**Goal**:
Rescale the rows from the line with "The image size is (1000, 621)." up to and including the line with "(x=1549, y=192)": rewrite each of those lines, requests included, multiplying every coordinate in the answers by 1.7 and rounding to whole numbers, with halves rounded up. Give only those lines.

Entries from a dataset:
-------
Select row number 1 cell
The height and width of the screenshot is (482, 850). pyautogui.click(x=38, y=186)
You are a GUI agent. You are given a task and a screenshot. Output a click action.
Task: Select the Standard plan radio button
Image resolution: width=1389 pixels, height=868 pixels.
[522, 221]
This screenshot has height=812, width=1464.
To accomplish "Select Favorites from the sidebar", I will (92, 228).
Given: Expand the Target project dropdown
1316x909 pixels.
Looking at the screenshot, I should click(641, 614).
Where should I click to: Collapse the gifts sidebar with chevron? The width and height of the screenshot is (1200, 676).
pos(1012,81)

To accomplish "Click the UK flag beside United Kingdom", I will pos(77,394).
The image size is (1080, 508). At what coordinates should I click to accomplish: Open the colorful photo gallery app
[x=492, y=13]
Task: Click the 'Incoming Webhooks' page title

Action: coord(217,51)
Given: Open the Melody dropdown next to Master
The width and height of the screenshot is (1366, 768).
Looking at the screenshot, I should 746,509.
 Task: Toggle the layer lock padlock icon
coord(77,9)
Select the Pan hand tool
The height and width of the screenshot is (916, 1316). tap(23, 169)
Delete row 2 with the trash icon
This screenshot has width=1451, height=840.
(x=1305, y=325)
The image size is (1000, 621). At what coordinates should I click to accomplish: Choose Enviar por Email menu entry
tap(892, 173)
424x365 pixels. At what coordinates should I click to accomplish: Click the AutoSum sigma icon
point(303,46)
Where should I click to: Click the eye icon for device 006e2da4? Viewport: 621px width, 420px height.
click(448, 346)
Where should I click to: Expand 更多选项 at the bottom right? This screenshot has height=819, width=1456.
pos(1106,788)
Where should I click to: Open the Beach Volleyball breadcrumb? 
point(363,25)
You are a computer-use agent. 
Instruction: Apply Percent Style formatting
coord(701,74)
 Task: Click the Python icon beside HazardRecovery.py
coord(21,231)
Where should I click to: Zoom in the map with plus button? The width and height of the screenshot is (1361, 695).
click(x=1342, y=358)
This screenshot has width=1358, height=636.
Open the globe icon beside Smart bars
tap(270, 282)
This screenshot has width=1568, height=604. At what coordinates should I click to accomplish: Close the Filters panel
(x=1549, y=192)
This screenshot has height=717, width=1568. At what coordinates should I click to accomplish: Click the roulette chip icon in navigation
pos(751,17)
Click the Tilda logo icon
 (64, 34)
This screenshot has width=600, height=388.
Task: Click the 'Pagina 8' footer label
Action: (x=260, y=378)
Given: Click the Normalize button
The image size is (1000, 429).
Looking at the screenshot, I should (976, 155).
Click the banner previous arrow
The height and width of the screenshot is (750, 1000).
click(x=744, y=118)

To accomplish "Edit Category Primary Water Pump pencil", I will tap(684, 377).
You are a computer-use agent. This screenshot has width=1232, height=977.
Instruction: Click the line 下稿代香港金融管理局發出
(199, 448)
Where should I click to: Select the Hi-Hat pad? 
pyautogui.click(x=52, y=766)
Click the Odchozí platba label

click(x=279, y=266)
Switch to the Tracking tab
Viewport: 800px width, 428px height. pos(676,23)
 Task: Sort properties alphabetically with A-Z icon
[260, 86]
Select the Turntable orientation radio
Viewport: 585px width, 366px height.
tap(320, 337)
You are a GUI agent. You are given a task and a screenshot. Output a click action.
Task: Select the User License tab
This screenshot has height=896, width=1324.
-------
**Output of the exercise**:
The image size is (1000, 621). At what coordinates should I click to accomplish: Choose Enviar por Email menu entry
tap(1516, 294)
424x365 pixels. At what coordinates should I click to accomplish: Click the AutoSum sigma icon
point(515,78)
Where should I click to: Click the eye icon for device 006e2da4? Viewport: 621px width, 420px height.
click(762, 588)
Where should I click to: Expand 更多选项 at the bottom right? This screenshot has height=819, width=1456.
pos(1880,1340)
Where should I click to: Open the Beach Volleyball breadcrumb? 
point(617,43)
You are a computer-use agent. 
Instruction: Apply Percent Style formatting
coord(1192,126)
 Task: Click the Python icon beside HazardRecovery.py
coord(36,393)
Where should I click to: Zoom in the map with plus button? The width and height of the screenshot is (1361, 695).
click(x=2281, y=609)
This screenshot has width=1358, height=636.
Open the globe icon beside Smart bars
tap(459, 479)
This screenshot has width=1568, height=604. At what coordinates should I click to accomplish: Close the Filters panel
(x=2633, y=326)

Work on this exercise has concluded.